### Exercise directions:
When you reach the line containing "Screen dimensions: 1280x652" in the entries below, begin reproducing lines exactly, and stop once the line containing "Task: Switch to the Images tab" is done.

### Data under study:
◆ ◆ ◆ ◆

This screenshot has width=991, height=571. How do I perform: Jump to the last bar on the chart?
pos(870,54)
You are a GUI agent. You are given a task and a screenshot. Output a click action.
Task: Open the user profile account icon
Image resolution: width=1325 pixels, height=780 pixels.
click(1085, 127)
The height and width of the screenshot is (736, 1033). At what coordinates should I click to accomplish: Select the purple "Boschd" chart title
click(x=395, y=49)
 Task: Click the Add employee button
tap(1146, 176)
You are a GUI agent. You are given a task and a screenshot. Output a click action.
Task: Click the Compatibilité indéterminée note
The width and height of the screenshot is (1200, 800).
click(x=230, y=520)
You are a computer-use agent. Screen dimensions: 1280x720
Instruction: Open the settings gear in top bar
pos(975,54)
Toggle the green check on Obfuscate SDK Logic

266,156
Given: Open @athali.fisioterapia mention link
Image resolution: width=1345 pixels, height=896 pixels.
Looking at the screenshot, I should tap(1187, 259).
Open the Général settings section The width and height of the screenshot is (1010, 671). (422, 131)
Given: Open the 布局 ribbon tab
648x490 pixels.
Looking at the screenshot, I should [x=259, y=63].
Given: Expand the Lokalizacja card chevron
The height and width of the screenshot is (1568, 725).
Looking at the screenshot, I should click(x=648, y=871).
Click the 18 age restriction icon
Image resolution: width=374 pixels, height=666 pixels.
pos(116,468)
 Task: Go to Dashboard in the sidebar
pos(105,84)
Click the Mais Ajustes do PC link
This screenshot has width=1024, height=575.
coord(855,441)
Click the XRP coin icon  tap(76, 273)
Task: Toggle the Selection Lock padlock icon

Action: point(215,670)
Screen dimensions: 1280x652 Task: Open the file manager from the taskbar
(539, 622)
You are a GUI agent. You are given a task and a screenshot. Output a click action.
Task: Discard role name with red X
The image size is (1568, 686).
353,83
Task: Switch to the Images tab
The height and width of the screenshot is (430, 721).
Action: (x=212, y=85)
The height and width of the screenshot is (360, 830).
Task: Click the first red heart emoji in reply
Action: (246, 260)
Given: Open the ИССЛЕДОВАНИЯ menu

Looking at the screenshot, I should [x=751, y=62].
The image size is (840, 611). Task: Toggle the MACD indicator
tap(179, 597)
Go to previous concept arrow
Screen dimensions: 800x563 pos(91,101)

◆ ◆ ◆ ◆

### Expected answer:
Screen dimensions: 1280x652 Task: Open the file manager from the taskbar
(539, 622)
You are a GUI agent. You are given a task and a screenshot. Output a click action.
Task: Discard role name with red X
The image size is (1568, 686).
353,83
Task: Switch to the Images tab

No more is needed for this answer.